3.1. Cultural Identity
A lot of variables are involved in cultural identity; even when people belong to the same geography and speak the same language, there may be important nuances in cultural identity. On the other hand, there are other variables that also affect a person's identity, such as age, gender, socioeconomic status, class, sexual orientation, religion and therefore, having an impact on the way the mental illness is represented.
The comparisons of the OCD manifestations in different countries are scarce, but they have given us very important information to understand the factors that influence the clinical presentation of OCD. In a study on seven countries with a different cultural background (Canada, Puerto Rico, Germany, Korea, Hong Kong, Taiwan and New Zealand), the incidence of OCD appeared to be relatively homogenous, except for Taiwan, whose incidence rates were lower than the countries mentioned above. There are some variations in the clinical presentation of this disorder as United States, Canada, Puerto Rico and New Zealand, reported a larger proportion of individuals with only obsessions, in contrast with Korea, where the proportion of subjects presented only compulsions was higher than in the other samples [11].
Regarding the use of clinometric tools for OCD assessment, it is interesting that the Y-BOCS has good reliability showing internal consistency in some of the languages which have been translated into Chinese, Spanish, French, Italian, Arabic, German, Iranian etc [12-14]. On the other hand, worldwide epidemiological figures of OCD are fairly consistent; the estimated prevalence of OCD in the general population is about 1.6% [15]. However, estimates over time in other studies have varied considerably due to different factors, such as methodological inconsistencies, assessments of clinical evaluators compared with lay evaluators, non-description of subclinical symptoms, not taking into account the severity of the condition, as well as other factors such as the cultural environment, where it is manifested, and access to treatment. In this sense, attempts have been made to analyze environmental risk factors; yet, some authors think that there is still insufficient evidence associated with OCD [16].

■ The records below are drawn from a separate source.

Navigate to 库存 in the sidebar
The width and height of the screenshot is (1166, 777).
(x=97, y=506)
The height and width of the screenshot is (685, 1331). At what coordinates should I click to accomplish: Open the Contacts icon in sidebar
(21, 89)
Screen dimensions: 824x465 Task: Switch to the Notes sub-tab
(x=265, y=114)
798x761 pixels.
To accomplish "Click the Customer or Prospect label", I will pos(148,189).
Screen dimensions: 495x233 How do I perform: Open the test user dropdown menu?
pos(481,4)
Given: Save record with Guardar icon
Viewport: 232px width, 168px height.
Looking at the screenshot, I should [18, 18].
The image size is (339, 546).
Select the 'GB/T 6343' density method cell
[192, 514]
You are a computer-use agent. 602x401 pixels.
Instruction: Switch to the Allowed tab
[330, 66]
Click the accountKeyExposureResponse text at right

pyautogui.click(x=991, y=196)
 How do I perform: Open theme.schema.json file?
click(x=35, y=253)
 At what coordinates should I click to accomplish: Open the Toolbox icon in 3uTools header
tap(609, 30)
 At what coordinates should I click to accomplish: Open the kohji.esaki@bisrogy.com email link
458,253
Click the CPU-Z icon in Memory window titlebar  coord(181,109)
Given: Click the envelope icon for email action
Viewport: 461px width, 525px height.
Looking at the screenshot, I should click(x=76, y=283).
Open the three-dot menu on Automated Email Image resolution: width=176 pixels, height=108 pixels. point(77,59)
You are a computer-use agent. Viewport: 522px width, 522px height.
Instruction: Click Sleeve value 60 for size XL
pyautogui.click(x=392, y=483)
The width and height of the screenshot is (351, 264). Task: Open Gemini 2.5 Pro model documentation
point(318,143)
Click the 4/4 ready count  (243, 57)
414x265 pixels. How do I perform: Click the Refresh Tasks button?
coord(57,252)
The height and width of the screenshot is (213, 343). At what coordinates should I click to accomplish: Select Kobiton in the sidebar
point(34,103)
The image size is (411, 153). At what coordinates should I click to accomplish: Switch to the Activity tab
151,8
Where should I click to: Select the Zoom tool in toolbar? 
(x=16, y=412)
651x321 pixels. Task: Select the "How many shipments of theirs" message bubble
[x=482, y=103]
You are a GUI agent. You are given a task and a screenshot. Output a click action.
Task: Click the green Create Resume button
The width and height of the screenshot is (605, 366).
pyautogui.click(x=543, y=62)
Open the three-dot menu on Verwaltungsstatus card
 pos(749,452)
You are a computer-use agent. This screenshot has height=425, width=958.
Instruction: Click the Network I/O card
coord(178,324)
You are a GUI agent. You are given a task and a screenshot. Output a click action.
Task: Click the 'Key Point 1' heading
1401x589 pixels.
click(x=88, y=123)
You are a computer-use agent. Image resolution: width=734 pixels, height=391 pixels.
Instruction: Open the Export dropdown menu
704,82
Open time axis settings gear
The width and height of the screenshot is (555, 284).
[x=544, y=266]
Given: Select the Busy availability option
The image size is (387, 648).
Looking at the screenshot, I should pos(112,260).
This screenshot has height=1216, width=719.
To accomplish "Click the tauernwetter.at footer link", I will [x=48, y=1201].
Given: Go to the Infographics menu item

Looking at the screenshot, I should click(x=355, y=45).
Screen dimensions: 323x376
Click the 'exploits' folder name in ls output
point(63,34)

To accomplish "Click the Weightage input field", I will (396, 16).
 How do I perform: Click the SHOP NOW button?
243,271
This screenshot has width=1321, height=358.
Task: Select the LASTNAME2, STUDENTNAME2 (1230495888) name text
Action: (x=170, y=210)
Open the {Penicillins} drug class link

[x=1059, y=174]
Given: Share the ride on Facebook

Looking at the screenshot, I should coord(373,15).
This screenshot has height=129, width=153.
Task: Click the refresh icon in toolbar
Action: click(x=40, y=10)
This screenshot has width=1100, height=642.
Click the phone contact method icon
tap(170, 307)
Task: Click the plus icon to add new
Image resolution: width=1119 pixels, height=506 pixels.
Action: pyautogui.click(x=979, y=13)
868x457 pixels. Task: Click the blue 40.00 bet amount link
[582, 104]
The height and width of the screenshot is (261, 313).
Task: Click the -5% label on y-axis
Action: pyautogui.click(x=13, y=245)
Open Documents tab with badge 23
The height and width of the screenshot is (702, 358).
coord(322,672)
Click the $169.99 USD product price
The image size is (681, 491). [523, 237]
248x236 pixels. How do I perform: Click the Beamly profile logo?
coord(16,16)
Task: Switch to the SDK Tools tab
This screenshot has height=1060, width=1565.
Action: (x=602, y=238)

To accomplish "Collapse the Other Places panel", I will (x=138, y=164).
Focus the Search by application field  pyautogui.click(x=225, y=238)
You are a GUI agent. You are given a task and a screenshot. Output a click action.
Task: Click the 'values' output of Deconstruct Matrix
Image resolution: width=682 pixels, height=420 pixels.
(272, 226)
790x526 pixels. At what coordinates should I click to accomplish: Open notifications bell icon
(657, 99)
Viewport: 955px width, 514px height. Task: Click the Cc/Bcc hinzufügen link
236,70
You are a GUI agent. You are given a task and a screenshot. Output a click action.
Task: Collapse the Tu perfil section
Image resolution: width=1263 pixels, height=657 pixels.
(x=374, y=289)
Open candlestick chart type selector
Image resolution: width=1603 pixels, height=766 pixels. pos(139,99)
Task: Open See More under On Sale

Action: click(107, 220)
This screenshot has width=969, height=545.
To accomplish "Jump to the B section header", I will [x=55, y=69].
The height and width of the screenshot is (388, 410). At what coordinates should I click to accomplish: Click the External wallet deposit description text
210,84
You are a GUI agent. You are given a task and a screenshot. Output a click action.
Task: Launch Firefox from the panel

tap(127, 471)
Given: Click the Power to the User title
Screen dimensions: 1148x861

In a clinical comparison of OCD patients from the United States and Brazil, which is the largest study on the OCD field, the severity of OCD symptoms and age at onset was similar in both samples. while, there were differences in the comorbidity. The Brazilian subjects had higher rates of generalized anxiety disorder and post-traumatic stress disorder; meanwhile the American individuals were likely to endorse substance abuse disorders. The authors propose that cultural aspects may explain these differences [17].
Fontanelle et al. compared a Brazilian sample to 15 samples of four continents from previous studies and found that the proportion of females and males and the age of onset were similar for all the samples. A pattern of mixed obsessions and compulsions was predominant in most of the samples, except for the higher prevalence of aggressive behaviour in Brazilian sample and religious obsessions in samples from the Middle East [5].
Other variations have been found in the clinical presentation of OCD by contrasting an Irish and an English sample. It was reported that Irish subjects had reported symptoms and obsessive behavior compared to English sample, and the severity of these symptoms was found to be correlated with the scholarship of the Irish women [18].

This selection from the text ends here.